Keşanlı bir Yiğit vardı, elinde kalemi yazar da yazardı.

Ekonomiden yazardı, tarihten yazardı, siyasetten, sosyolojiden, ulusalcı değildi milliyetçiydi, çok da muhalifti, keskin mi keskin dili, inançlı bir Yiğit vardı.

 Daha dün gibi aklımda Keşan’a gelen ana muhalefet lideriyle yaptığı röportaj.

Ah be Yiğit’im duydum ki 2 silahın ve yüzlerce mermin varmış. Çok üzüldüm. O kadar bilgi dağarcığını 2 silaha değişmene çok üzüldüm, söyleyecek sözünün kalmadığına çok üzüldüm. Keskin, muhalif dilini yüzlerce mermiyle değiştirmene çok üzüldüm. Zaten üzüyordun şimdi daha bir üzdün bizi.
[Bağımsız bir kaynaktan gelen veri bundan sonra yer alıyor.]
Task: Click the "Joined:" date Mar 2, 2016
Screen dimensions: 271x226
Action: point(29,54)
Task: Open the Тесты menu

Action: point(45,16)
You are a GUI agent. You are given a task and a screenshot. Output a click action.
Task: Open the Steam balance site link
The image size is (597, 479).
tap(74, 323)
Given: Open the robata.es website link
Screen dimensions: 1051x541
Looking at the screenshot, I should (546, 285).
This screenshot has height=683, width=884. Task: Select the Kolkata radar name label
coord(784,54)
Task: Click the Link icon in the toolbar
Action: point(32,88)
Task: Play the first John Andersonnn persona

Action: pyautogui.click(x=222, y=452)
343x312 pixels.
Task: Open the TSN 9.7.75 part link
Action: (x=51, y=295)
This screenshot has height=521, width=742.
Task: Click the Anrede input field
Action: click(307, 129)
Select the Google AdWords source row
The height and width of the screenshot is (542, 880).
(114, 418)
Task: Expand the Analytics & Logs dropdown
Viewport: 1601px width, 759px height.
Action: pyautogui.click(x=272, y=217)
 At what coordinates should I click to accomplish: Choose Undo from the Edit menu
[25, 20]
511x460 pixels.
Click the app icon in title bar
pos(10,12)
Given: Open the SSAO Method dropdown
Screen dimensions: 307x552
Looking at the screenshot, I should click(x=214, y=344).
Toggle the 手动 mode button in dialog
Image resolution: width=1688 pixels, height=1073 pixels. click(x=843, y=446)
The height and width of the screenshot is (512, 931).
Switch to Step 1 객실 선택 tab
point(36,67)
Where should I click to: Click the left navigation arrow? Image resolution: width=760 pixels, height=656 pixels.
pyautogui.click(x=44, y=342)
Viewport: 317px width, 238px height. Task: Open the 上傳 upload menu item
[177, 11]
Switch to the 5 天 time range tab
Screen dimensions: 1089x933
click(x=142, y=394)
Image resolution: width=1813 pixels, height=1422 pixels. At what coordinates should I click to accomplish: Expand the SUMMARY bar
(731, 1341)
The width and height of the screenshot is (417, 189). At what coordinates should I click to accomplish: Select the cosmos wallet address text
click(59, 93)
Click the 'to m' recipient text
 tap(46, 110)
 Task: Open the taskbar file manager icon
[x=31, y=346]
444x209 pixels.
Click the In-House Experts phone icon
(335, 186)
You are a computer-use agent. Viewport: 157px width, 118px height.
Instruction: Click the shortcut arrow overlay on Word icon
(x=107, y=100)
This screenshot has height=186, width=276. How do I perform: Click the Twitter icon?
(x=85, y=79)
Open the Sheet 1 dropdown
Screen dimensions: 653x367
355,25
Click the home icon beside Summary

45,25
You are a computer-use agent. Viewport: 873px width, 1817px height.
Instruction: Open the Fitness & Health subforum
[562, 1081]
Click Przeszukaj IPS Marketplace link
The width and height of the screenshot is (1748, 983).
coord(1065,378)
Üzme bizi, sen gerçekten böyle değilsin.

Sözlerime Orhan Veli’nin bilmem kaç senesinde yazdığı şiirle son vermek istiyorum.

“Uyuşamayız seninle yollarımız ayrı;
sen ciğercinin kedisi ben sokak kedisi;
senin yiyeceğin kalaylı kapta;
benimki aslanağzında;
sen aşk rüyaları görürsün, ben kemik
ama seninki de kolay değil, kardeşim;
kolay değil hani;
böyle kuyruk sallamak tanrının günü”

Bir zamanlar elinde kalemi olan Yiğit’e selam olsun.